→ **WHAT YOU WILL DO**
1) According to the customs ruling excerpt, what is the longest total export period allowed for articles admitted under bond, extensions included?
2) Set down, word for word, the stretch of the customs ruling excerpt from "eligible for drawback" through "January 1, 1996.".

→ **SOURCE EXTRACT**
2. Is 19 CFR 181.53(b)(5) applicable to the factual
situation described supra?
3. Are the exported articles (the extruding drive units)
eligible for drawback pursuant to 19 U.S.C. 1313(j)(1)?
4. May you file NDDP-exempt temporary importation bond
entries for consumption entries filed since January 1, 1996.
LAW AND ANALYSIS:
Issue One
Pursuant to General Note 1, Harmonized Tariff Schedule of
the United States ("HTSUS"), all merchandise imported into the
United States is subject to duty unless specifically exempted
therefrom.
Subheading 9813.00.05, HTSUS, provides for the temporary
duty-free entry of:
Articles to be repaired, altered, or processed (including
processes which result in articles manufactured or produced
in the United States.)
Pursuant to U.S. Notes 1(a) and (c) of Subchapter XIII of
Chapter 98, HTSUS, which contains subheading 9813.00.05:
The articles described in the provisions of this subchapter,
when not imported for sale or for sale on approval, may be
admitted into the United States without the payment of duty,
under bond for their exportation within 1 year from the date
of importation, which period, in the discretion of the
Secretary of the Treasury, may be extended, upon
application, for one or more further periods which, when
added to the initial 1 year, shall not exceed a total of 3
years ...

→ **GIVEN MATERIAL**
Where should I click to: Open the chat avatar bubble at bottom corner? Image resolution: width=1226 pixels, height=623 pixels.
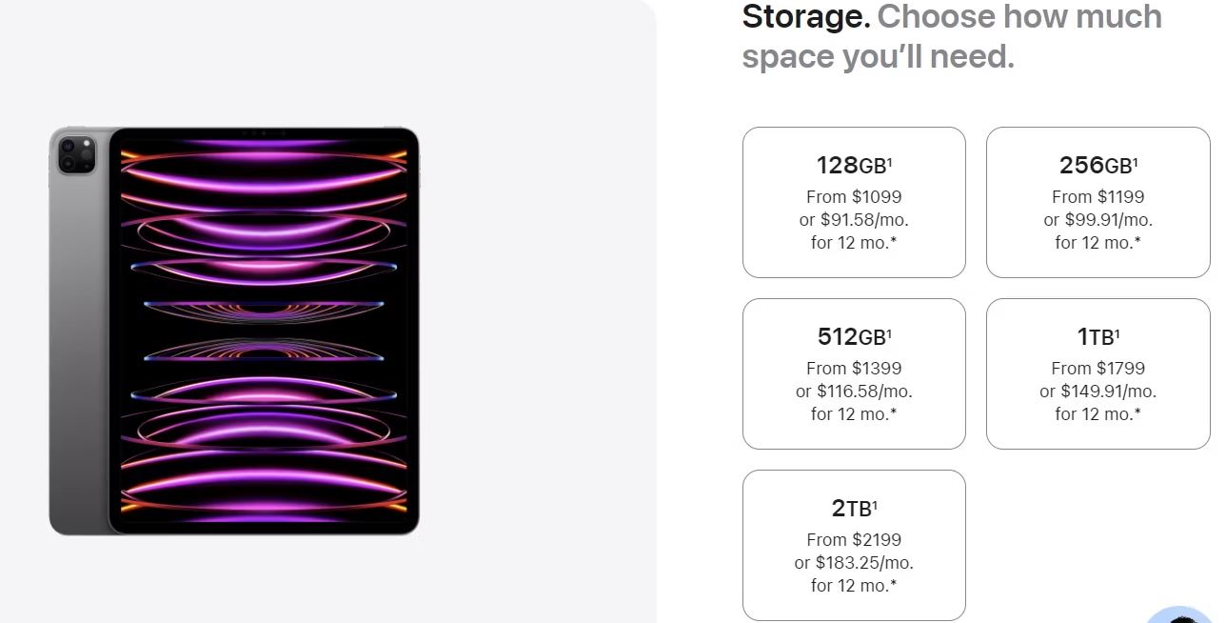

→ **SOLUTIONS**
1) No more than 3 years in total, counting the initial 1 year.

2)
eligible for drawback pursuant to 19 U.S.C. 1313(j)(1)?
4. May you file NDDP-exempt temporary importation bond
entries for consumption entries filed since January 1, 1996.